Should You Convert to a Roth IRA?
Moving all or some of the assets in your Traditional IRA to a Roth IRA may provide you with greater financial flexibility.
Qualified withdrawals from a Roth IRA are tax-free—potentially a significant advantage in retirement, especially if you find yourself in a higher tax bracket. A number of factors may determine whether a conversion is appropriate for your particular circumstances—and whether the tax obligation you'll have as a result of the conversion makes sense.
Consider these factors when deciding whether to convert.
- If you expect to be in a higher bracket in the future, the taxes you pay on the conversion now may be at a lower rate than you would pay later on Traditional IRA withdrawals.
- The more time you have until retirement, the greater the opportunity you'll have for a Roth IRA's potential tax-free growth to compensate for the taxes you pay on the conversion.
- If you don't need to withdraw all of the money from your Roth IRA in retirement, you can leave those assets—and any tax-free earnings they generate—to your heirs, which would allow for many additional years of potential tax-free growth.*
Decide which of these three conversion approaches—or a combination of them—is best for your circumstances:
Stagger the conversion: If a Roth IRA conversion would push you into a higher federal tax bracket, consider making multiple partial conversions over a period of several years.
Pay conversion taxes with non-IRA
assets. Withdrawing from a
Traditional IRA to pay taxes on a Roth IRA conversion would result in additional taxes. And if you're younger than age 59½, you could also be subject to a 10% early-withdrawal penalty. Instead, use assets you have in a taxable account, if you can.
Consider a tax-free withdrawal from a Roth IRA. If you don't have enough savings available in taxable or other retirement accounts to pay the taxes, consider taking a withdrawal from your new Roth IRA. Because the money would come from contributions already made, you generally won't owe taxes on the Roth IRA distribution.
IRAs SIDE BY SIDE
Both Traditional IRAs and Roth IRAs offer tax advantages. But with a Traditional IRA, you must take required minimum distributions (RMDs) every year once you reach age 70½. Each withdrawal is subject to ordinary income taxes, so you may be obligated to pay taxes on distributions you don't need. A Roth IRA has no RMDs—and you can make qualified withdrawals without paying taxes.
Contribution Limits for 2012/2013: $5,000/$5,500
Investors Age 50 or Older: $6,000/$6,500
You have until tax day, April 15, 2013, to contribute for 2012.

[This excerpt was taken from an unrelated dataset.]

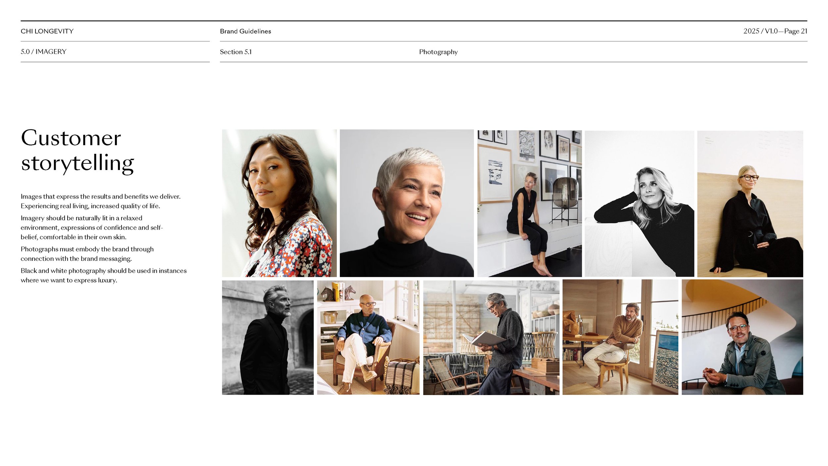Select photo of man reading a book
The width and height of the screenshot is (828, 466).
(x=491, y=337)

|Traditional IRA||Roth IRA|
|Taxes on withdrawals||Withdrawals of pretax contributions and earnings are taxed as ordinary income||Withdrawals of contributions are tax-free. Withdrawals of investment earnings are also income
|Required minimum distributions (RMDs)||Begin at age 70½||None|
|Early withdrawal penalties||Withdrawals of contributions and earnings prior to age 59½ may be subject to tax and a 10% penalty (with some exceptions)||Withdrawals of earnings prior to age 59½ may be subject to tax and a 10% penalty (with some exceptions)|
|†Contribution amounts subject to phaseout based on IRA owner's earned income (for Roth IRA).|
*Your heirs must take required minimum distributions (RMDs) from inherited Roth IRAs.